1. B.C. families benefit from KidSport funding
More kids in British Columbia will be able to participate in organized sports thanks to $400,000 in new funding from the provincial government, announced Parliamentary Secretary for Non-Profit Partnerships Gordon Hogg on behalf of Bill Bennett, Minister of Community, Sport and Cultural Development.
KidSport is a non-profit organization that works to eliminate the financial barriers that can keep kids 18 and under from participating in sport. The program enables youth to participate in a sport of their choice through confidential financial assistance.
The funding will help KidSport assist more than 5,600 children and youth in British Columbia. Each grant averages $200 to $300.
Hogg made the announcement while taking part in KidSport’s annual fundraiser, the Corporate Kids Challenge, featuring an old-fashioned school sports day with participation by Olympians including Ryan Cochrane, Carol Huynh, Denny Morrison and Cindy Klassen.
2. One-stop to affordable justice for Island families
More help is on the way for southern Vancouver Island residents who need assistance with family and civil legal matters, Minister of Justice and Attorney General Shirley Bond announced today.
The government of B.C. is investing approximately $1.5 million to develop a Justice Access Centre (JAC) at the Victoria courthouse. Work on the former land titles office will begin in November 2012 and it’s expected to be ready to open in the fall of 2013.

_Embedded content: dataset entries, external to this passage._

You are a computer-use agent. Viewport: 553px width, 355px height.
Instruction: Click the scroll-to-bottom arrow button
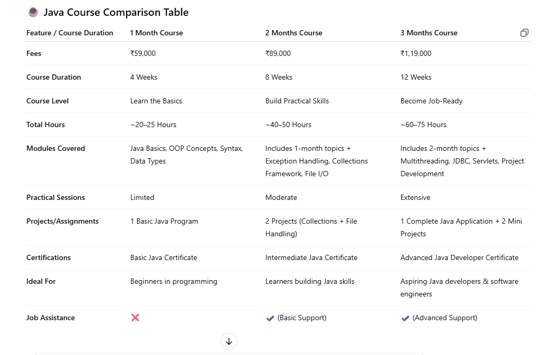[229, 341]
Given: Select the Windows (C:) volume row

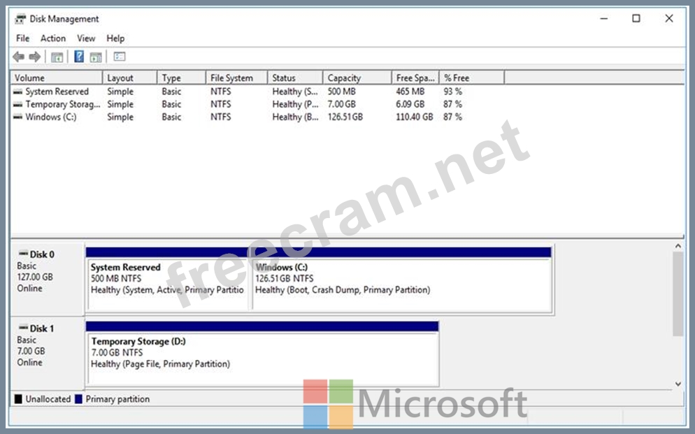Looking at the screenshot, I should 51,117.

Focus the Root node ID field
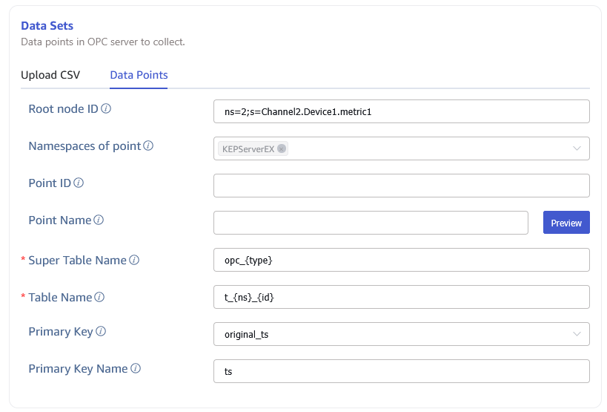point(401,111)
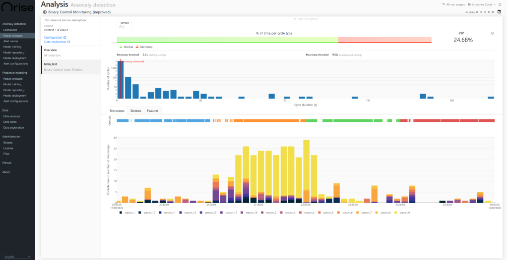Toggle station_1 series in chart legend
507x260 pixels.
(128, 212)
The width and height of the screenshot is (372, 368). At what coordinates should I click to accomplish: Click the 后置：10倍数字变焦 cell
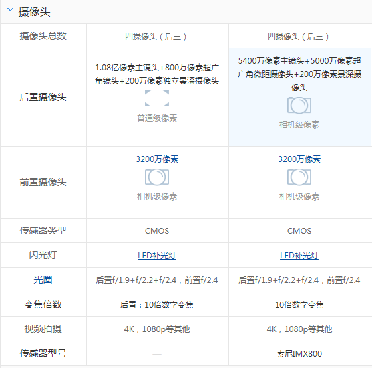pyautogui.click(x=157, y=304)
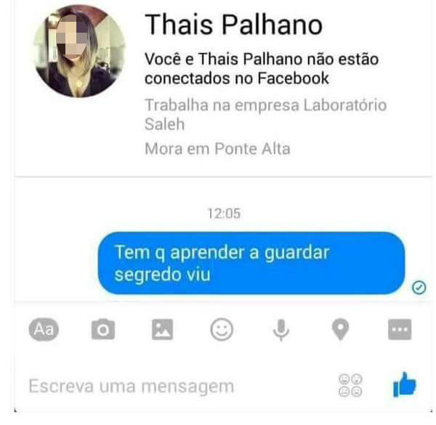Click the Thais Palhano name heading

233,25
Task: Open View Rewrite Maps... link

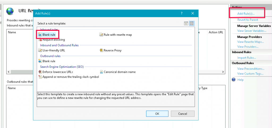Action: (250, 42)

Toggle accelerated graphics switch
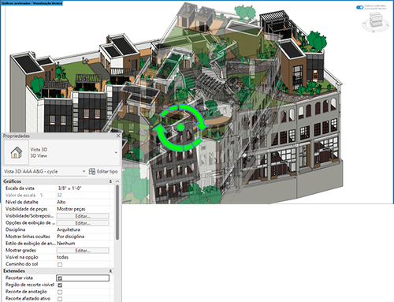coord(359,7)
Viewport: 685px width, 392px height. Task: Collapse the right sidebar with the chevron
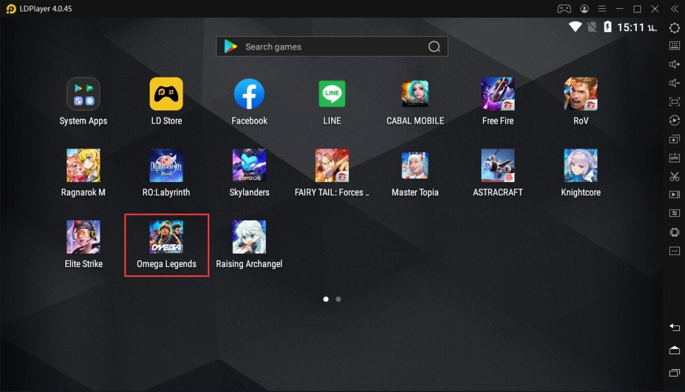674,9
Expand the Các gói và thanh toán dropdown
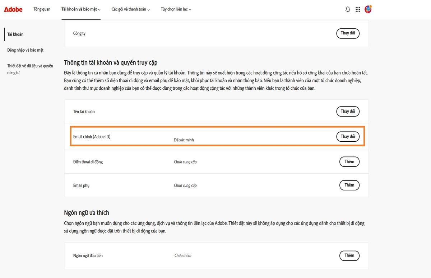 130,9
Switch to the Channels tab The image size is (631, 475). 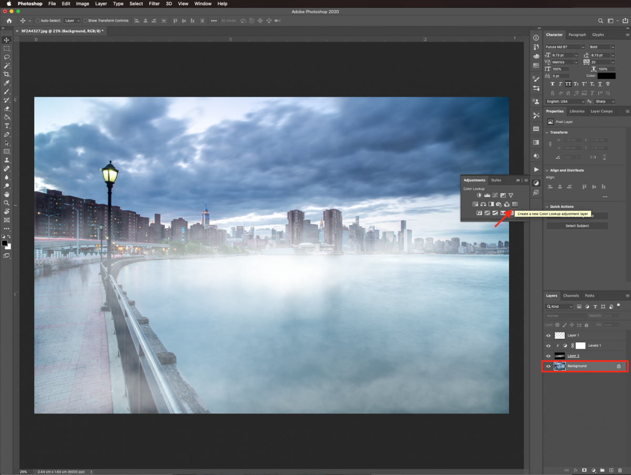pos(571,296)
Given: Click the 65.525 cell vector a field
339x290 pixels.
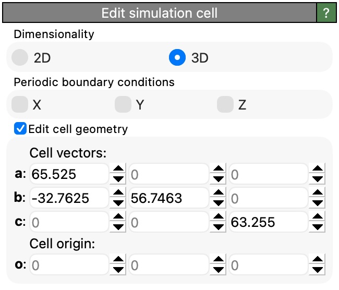Looking at the screenshot, I should [69, 174].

The Victoria JAC is the third centre of its kind in B.C. – the others are located in Nanaimo and Vancouver.
Justice Access Centres provide a single front door to the justice system for people with family and civil law problems, such as separation and divorce, housing, income assistance and employment. Centre staff can help people who are pursuing court or tribunal actions navigate the justice system by providing them with information and simplifying the process. It is anticipated many clients will be vulnerable families.
Supporting vulnerable families is one of the three pillars in the Families First Agenda for British Columbians, announced by Premier Christy Clark last month. Services available through Justice Access Centres also contribute to reducing the number of cases that go to courts as clients can find alternatives to solving their problems by using services at the centre.
The creation of the Victoria Justice Access Centre builds on the knowledge and expertise gained through the Nanaimo and Vancouver Justice Access Centres. While services for the new centre will be gradually phased in, initially the centre will include all the services of a family justice centre, such as family justice counselling, mediation, parent education and other resources for families experiencing problems.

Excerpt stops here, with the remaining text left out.